-- INFORMATION GIVEN follows --

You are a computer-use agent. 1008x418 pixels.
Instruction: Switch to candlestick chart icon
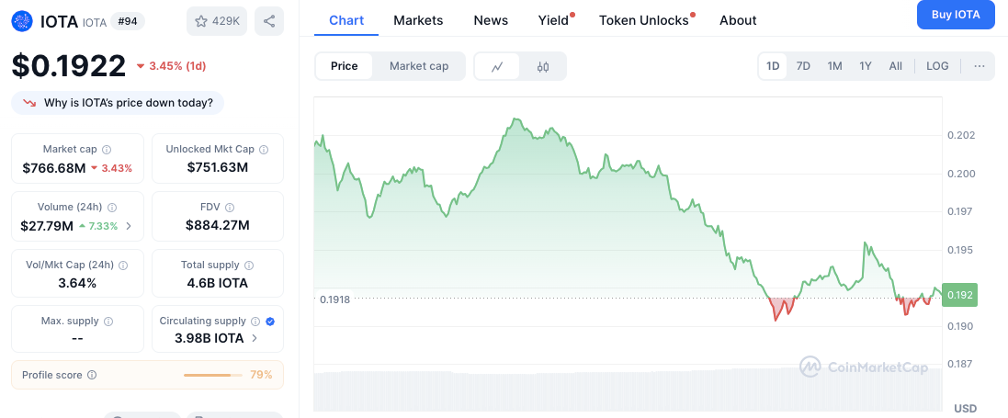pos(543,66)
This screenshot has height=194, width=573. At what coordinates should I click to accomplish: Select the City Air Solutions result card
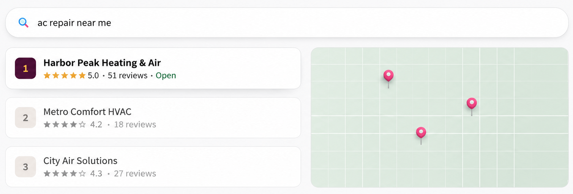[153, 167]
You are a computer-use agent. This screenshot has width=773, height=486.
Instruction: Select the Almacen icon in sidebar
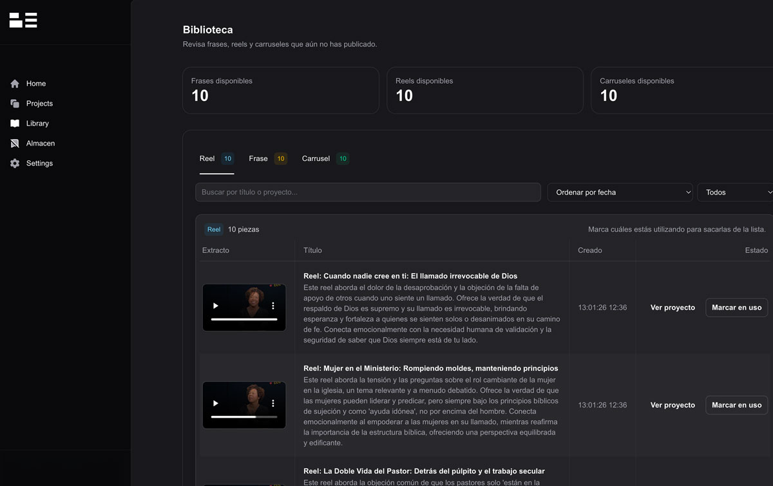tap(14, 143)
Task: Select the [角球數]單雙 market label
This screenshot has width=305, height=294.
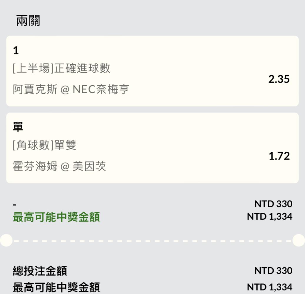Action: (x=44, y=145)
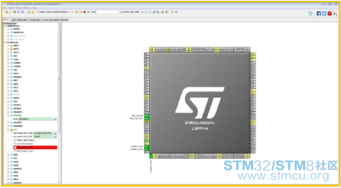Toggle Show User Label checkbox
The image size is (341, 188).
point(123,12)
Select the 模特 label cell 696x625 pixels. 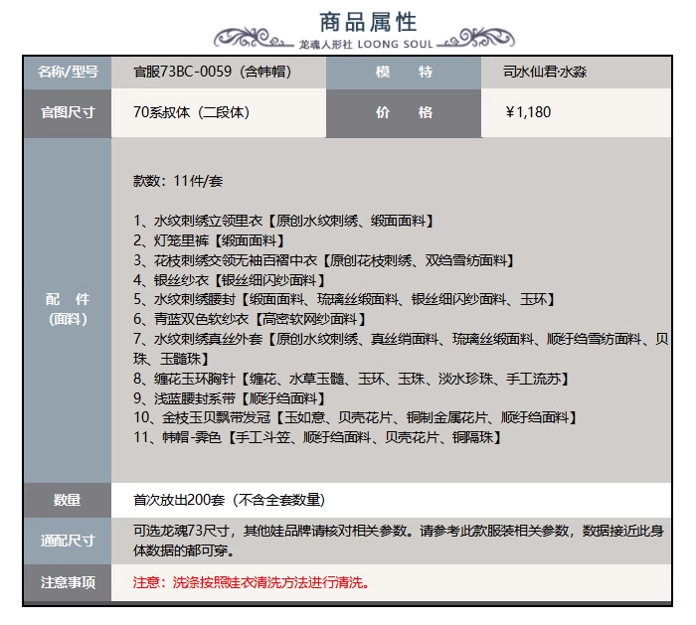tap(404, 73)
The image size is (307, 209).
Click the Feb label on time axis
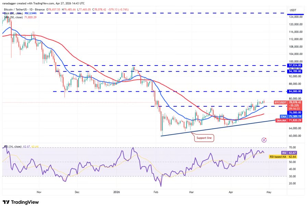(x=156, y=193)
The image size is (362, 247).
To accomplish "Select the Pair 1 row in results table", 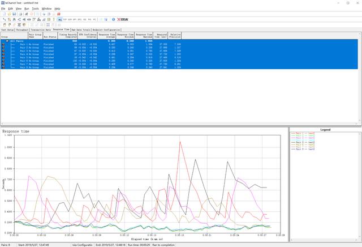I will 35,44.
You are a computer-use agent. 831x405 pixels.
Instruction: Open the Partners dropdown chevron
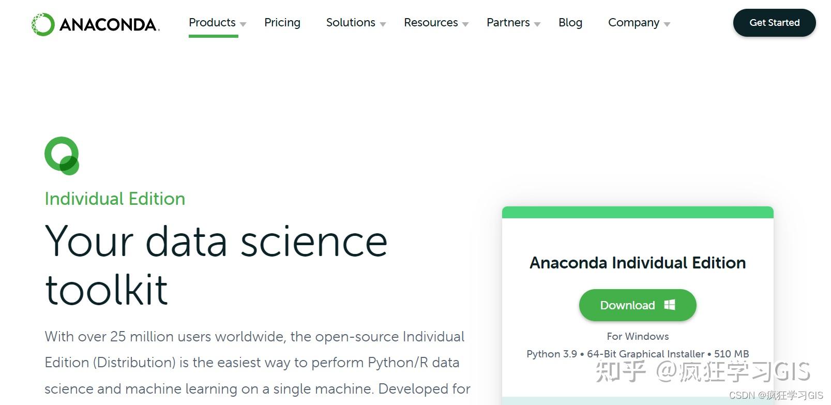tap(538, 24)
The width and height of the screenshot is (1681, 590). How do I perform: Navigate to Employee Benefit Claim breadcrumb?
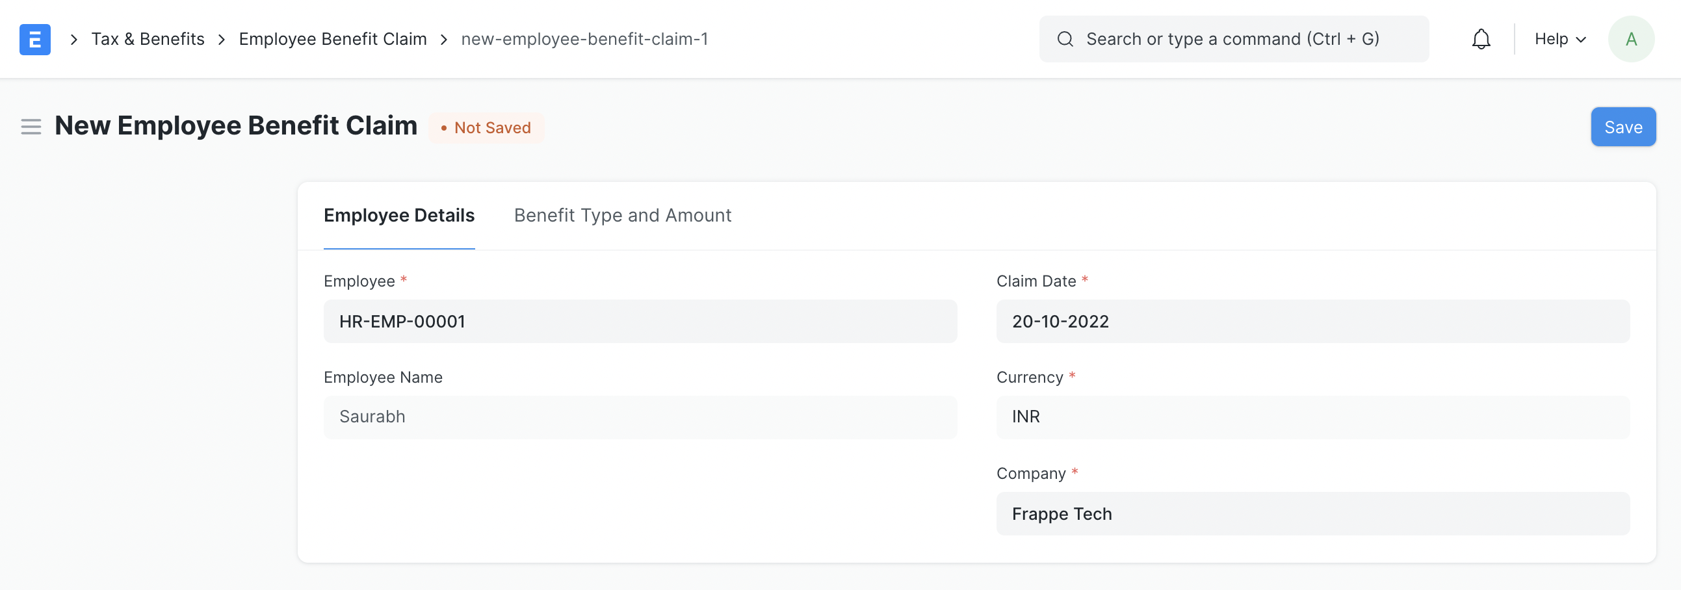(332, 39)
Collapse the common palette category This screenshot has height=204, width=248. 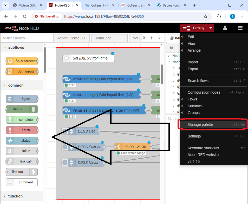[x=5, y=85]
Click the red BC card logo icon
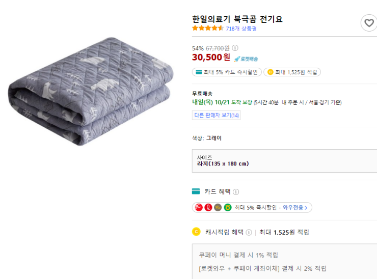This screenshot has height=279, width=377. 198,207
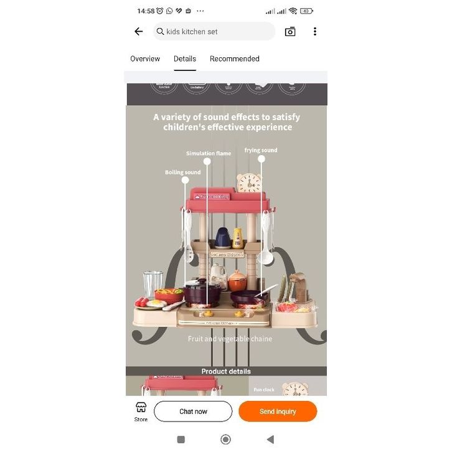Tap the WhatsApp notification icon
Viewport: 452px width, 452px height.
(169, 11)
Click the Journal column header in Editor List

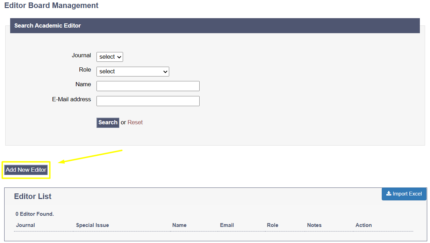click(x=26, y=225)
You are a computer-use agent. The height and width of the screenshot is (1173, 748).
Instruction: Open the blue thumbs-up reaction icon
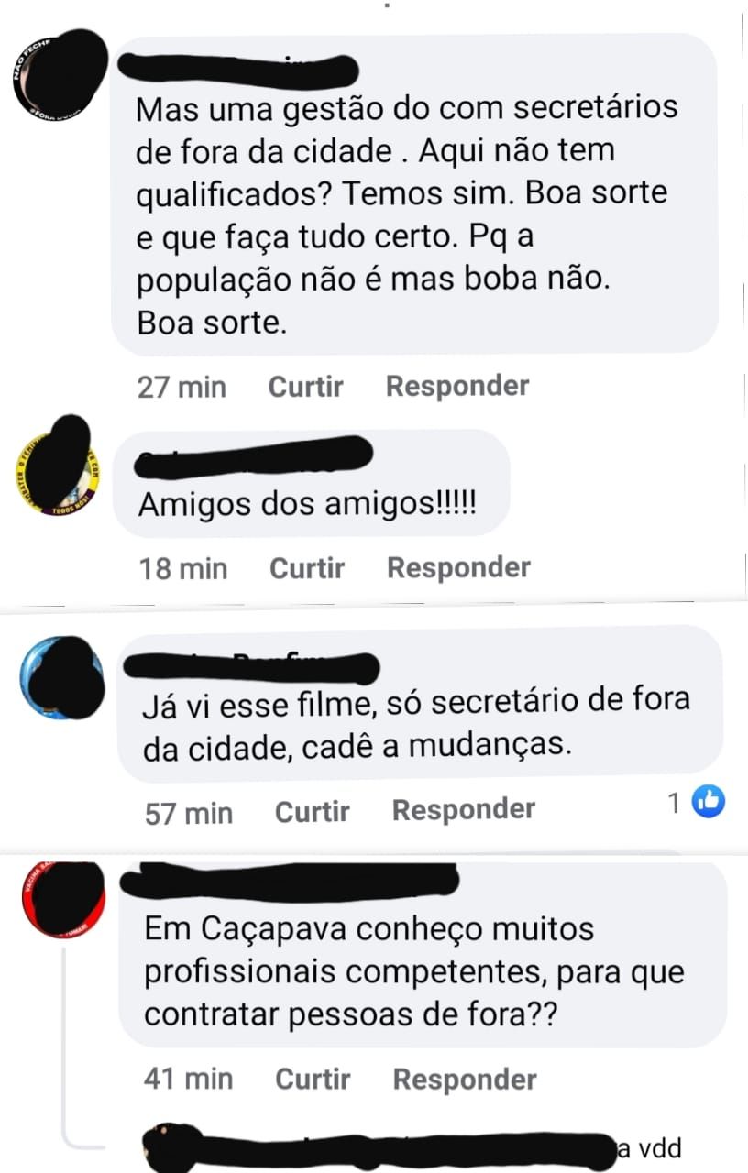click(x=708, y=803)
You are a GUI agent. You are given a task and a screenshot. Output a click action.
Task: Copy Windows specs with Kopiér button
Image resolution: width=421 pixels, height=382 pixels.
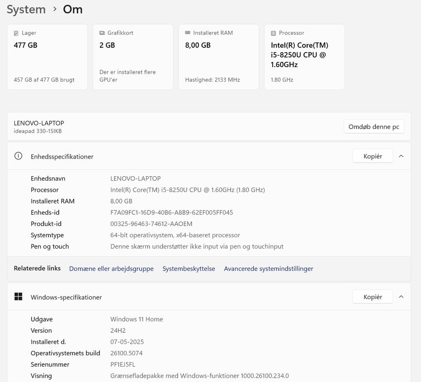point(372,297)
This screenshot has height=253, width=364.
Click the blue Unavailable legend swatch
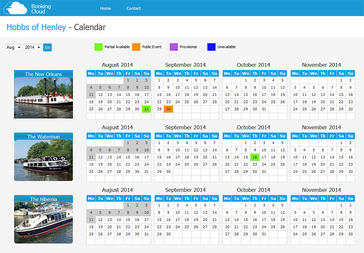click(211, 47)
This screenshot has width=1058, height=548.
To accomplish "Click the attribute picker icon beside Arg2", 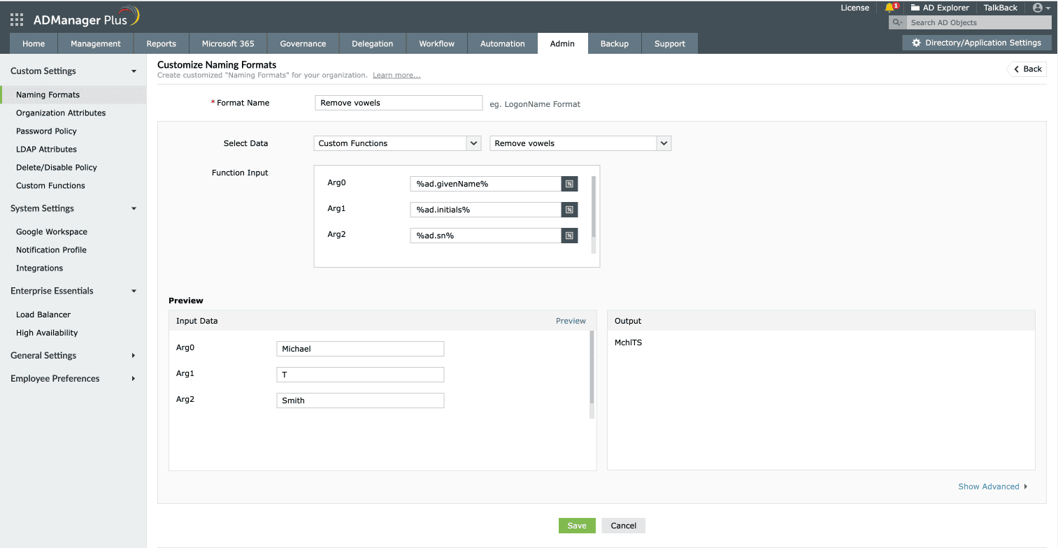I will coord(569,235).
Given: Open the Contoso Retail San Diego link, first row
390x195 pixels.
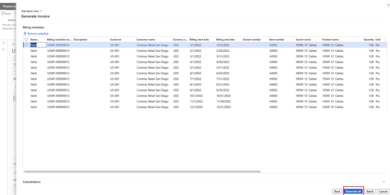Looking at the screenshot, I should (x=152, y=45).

-- INFORMATION GIVEN concluded --

PROBLEM DESCRIPTION —
Across the listing above, report every line where "computer" occurs.

RESULT FOR THIS EXERCISE —
You are a computer-use agent. 1008x418 pixels.
You are a computer-use agent. This screenshot has width=773, height=486.
You are a computer-use agent. 831x405 pixels.
You are a computer-use agent. The height and width of the screenshot is (1173, 748).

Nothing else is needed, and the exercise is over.